Task item: The answer must consist solely of the lines from the one containing "Given: Click the Accounts person icon" through the last line of the records below, repeated exactly, with all pictures omitted.

Exercise inputs:
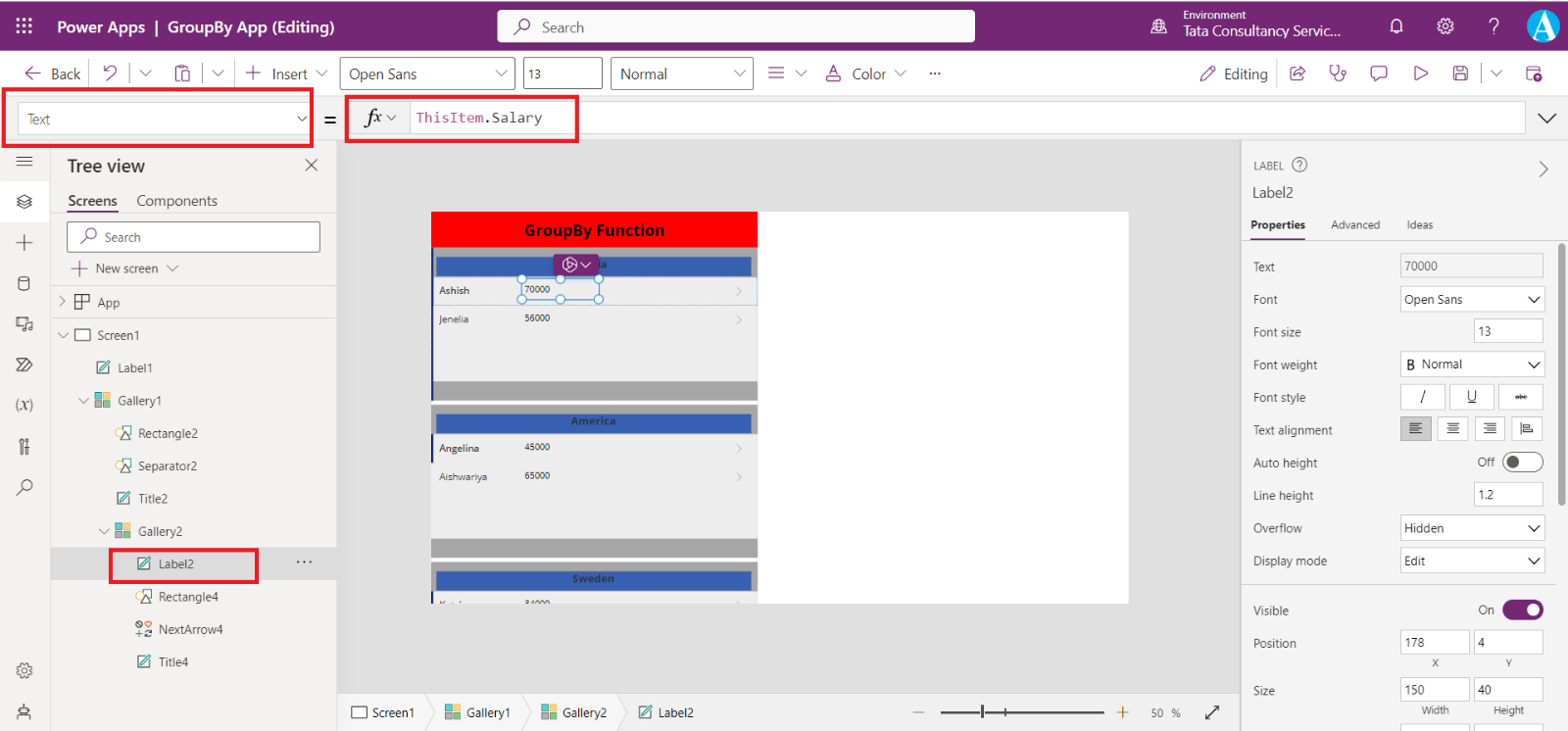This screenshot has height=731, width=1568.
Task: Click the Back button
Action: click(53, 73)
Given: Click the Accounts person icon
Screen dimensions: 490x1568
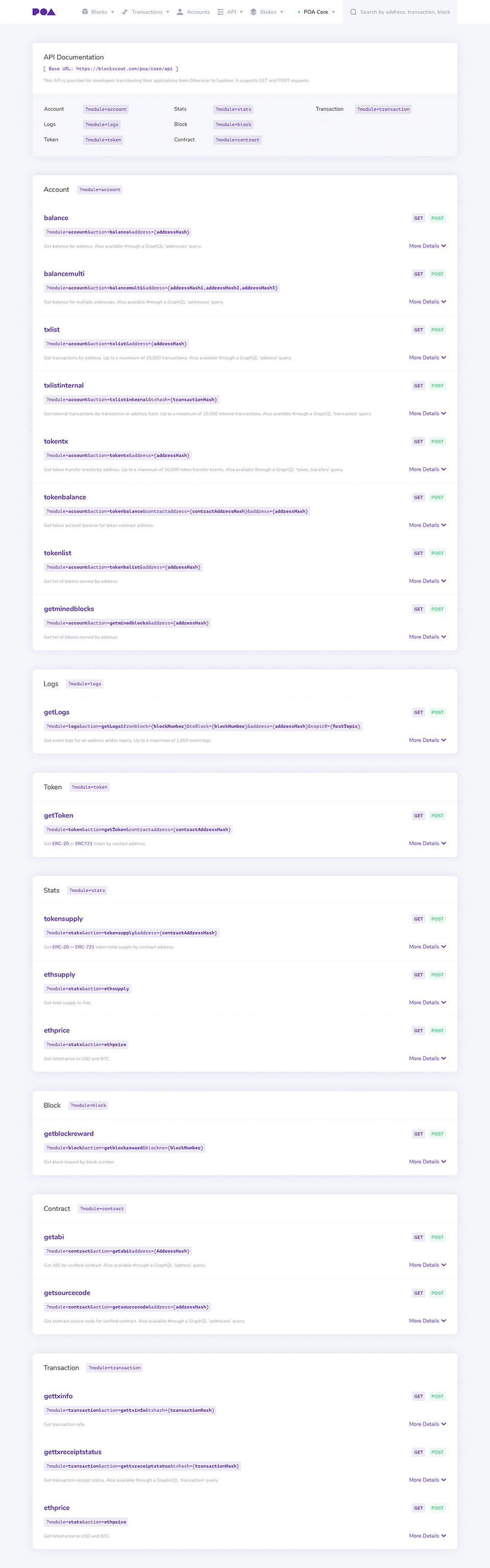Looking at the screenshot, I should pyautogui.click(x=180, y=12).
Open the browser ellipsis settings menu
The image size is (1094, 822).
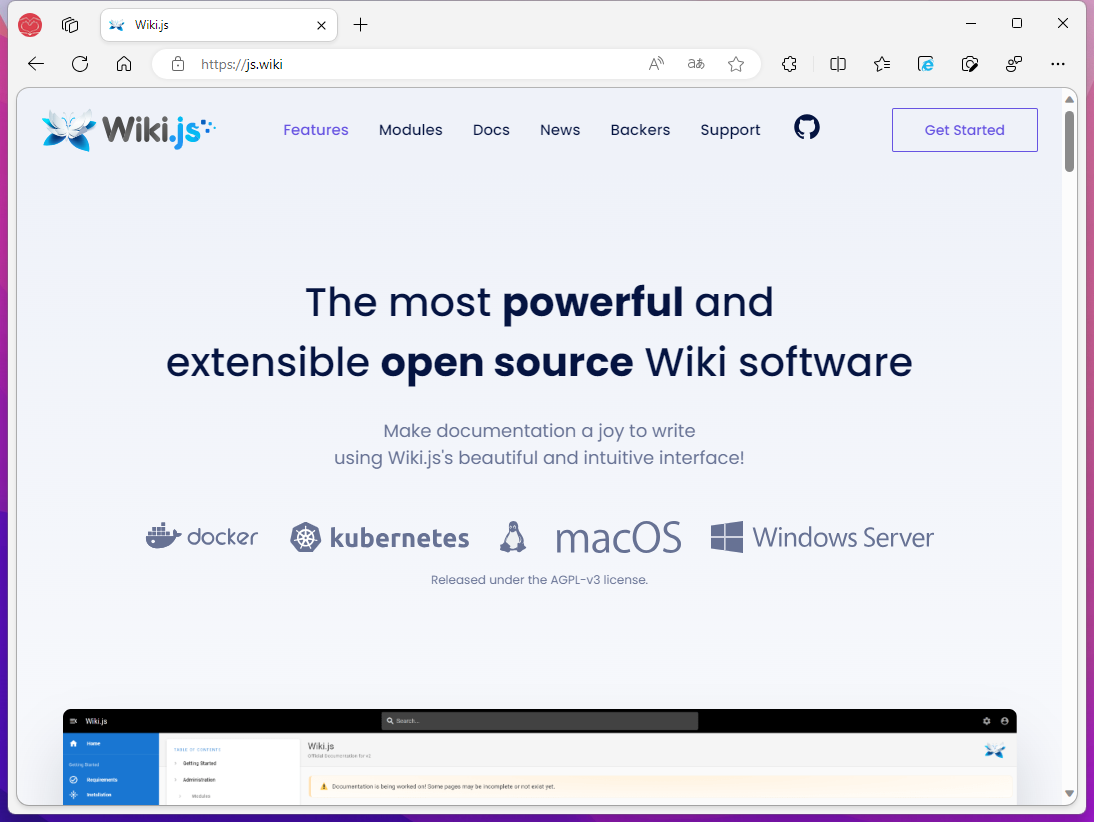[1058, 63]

Problem solution:
Given: Click the Accounts person icon
Screen dimensions: 490x1568
Looking at the screenshot, I should pyautogui.click(x=180, y=12).
Open the browser ellipsis settings menu
The image size is (1094, 822).
[1058, 63]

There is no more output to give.